野球規則六・〇五(k)

 昨日(2014年10月30日)、福岡ヤフオクドームで行われたSMBC日本シリーズ第5戦、福岡ソフトバンクホークス対阪神タイガースの試合で最後の最後に変わったプレーが現れた。そのことについて。

 9回表、阪神タイガースは2番上本博紀二塁手が四球、3番鳥谷敬遊撃手が三振、4番マウロ・ゴメス一塁手が四球、5番福留孝介右翼手が四球で一死満塁の好機を作る。ここで6番西岡剛指名打者が一塁線にゴロを放つ。これを取った明石健志一塁手が細川亨捕手に送って本塁は封殺で二死になる。細川亨捕手がそのまま明石健志一塁手に転送するが、明石健志一塁手は捕球できなかった。その間に二塁走者田上健一外野手(マウロ・ゴメス一塁手の代走)が本塁を突く。しかし、一塁ベンチから福岡ソフトバンクホークスの選手が飛び出してきて喜んだ。その前に、球審の白井一行審判員は打者走者の西岡剛指名打者に対して守備妨害を認めアウトを宣告していた。阪神タイガースの和田豊監督が抗議するものの判定は覆らず、福岡ソフトバンクホークスの日本一が決まった。
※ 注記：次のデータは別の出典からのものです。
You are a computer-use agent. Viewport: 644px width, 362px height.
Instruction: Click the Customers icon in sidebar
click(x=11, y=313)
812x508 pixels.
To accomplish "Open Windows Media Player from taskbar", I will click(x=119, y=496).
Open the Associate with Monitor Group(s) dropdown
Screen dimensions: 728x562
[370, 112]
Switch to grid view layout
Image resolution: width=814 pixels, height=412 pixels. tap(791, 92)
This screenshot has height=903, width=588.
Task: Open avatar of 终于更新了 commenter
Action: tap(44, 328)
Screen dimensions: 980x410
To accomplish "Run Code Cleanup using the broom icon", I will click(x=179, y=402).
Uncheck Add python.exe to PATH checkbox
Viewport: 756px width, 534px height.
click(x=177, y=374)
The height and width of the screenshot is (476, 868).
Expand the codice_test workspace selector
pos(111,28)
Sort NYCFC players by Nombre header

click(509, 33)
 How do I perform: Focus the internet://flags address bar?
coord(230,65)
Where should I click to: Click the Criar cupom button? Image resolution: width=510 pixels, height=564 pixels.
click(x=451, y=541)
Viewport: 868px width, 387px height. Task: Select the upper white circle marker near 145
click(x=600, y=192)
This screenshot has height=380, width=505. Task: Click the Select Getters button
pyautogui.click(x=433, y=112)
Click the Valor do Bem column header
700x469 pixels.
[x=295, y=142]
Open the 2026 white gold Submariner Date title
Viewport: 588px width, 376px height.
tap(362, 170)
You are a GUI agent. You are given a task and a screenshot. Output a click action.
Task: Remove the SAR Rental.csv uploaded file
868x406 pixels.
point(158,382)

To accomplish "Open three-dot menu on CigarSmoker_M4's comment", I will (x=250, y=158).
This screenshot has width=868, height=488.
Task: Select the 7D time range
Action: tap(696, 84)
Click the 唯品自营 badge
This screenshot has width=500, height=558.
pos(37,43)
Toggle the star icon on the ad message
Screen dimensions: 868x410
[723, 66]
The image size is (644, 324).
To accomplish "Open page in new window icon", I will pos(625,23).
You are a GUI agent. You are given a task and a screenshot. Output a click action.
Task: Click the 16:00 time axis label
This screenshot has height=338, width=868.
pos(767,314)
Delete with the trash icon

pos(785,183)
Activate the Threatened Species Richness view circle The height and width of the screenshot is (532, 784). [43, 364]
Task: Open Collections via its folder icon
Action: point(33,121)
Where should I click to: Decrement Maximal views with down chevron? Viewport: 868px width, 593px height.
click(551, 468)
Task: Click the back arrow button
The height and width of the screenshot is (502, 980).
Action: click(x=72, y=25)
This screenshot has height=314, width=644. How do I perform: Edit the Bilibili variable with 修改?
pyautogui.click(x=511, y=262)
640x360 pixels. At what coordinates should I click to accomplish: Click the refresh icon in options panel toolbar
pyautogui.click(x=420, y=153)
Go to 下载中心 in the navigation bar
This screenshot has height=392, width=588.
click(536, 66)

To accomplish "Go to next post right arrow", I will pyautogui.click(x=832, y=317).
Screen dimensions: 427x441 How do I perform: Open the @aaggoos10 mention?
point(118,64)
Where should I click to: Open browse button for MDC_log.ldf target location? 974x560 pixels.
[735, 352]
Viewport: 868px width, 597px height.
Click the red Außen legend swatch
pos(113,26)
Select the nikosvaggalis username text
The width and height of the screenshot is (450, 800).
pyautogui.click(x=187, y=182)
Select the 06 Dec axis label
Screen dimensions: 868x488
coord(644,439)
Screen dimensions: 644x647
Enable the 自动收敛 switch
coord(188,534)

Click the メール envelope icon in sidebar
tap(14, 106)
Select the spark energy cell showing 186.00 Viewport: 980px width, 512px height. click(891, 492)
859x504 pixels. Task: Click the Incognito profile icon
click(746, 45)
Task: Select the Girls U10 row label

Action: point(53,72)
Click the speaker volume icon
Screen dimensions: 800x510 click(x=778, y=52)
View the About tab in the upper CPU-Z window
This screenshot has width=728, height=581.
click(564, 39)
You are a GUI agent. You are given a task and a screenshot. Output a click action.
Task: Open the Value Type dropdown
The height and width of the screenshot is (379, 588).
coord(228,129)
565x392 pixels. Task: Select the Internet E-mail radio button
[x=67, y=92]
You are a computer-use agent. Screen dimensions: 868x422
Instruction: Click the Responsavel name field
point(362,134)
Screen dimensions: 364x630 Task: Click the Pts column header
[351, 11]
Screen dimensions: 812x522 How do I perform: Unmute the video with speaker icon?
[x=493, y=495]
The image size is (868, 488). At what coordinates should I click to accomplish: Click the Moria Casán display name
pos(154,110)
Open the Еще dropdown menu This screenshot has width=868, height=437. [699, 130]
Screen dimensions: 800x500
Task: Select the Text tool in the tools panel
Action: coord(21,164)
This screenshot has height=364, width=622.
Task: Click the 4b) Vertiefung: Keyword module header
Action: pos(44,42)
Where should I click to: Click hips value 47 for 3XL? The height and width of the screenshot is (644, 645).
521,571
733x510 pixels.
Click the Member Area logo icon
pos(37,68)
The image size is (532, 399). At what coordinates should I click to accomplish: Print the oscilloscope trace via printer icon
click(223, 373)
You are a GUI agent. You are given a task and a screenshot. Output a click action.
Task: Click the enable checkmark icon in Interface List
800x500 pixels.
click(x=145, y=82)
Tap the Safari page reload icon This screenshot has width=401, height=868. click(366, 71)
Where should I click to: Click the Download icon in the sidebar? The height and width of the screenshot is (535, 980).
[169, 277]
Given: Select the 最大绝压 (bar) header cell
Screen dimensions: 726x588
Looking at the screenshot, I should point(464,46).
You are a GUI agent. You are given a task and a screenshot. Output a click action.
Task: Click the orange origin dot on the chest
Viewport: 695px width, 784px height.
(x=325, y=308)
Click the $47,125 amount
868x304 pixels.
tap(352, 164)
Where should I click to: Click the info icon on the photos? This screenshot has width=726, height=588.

 ここで、西岡剛内野手が犯した守備妨害を考えてみる。野球規則を見てみると、六・〇五に打者アウトの定めがある。その(k)に「一塁に対する守備が行われているとき、本塁一塁間の後半を走るに際して、バッターがスリーフットラインの外側(向かって右側)またはファウルラインの内側(向かって左側)を走って、一塁への送球を捕えようとする野手の動作を妨げたと審判員が認めた場合」とある。野球場をよく見てみると、確かに一塁の手前に箱のように見えるラインが引かれている。それは、この項目の為のようである。この場合、打者走者はアウトになり、その時点でボールデッドになる。西岡剛内野手の場合、アウトの宣告でこの回の3つ目のアウトだったので攻撃終了となった訳だ。なお、この規定には「打球を処理する野手を避けるためにスリーフットラインの外側(向かって右側)またはファウルラインの内側(向かって左側)を走ることは差し支えない」との例外が認められている。更に、スリーフットラインの原注も記されていて、「スリーフットラインを示すラインは、そのレーンの一部であり、バッターランナーは両足をスリーフットラインの中もしくはスリーフットラインのライン上に置かなければならない」とある。片方でも足がそのゾーンから出たら、守備を妨害することが認められる。そのように解釈できそうだ。

 繰り返しになるが、野球場の一塁ベースの手前に箱のように記されているラインは、この規則の為のものである。視覚でそれだけ示しているのだから、「打球処理を邪魔しないようにする為に、そのゾーンを外れたのだ」と言う理由が見つけられない限り、そのゾーンを出たら「守備を邪魔する為」と判断されるのだろう。何度か繰り返して出された映像を見る限り、素人の私でも西岡剛内野手の足が内側に出ているように見えた。球審が、そこを冷静に見ていた。スッキリとはしないが、そういうこと。当該球団のファンは複雑な気分になろうが、それでも「良い勉強になった」と受け止めておくべきであろう。私は、良い勉強になったと思っている。どちらのファンでもないけれど。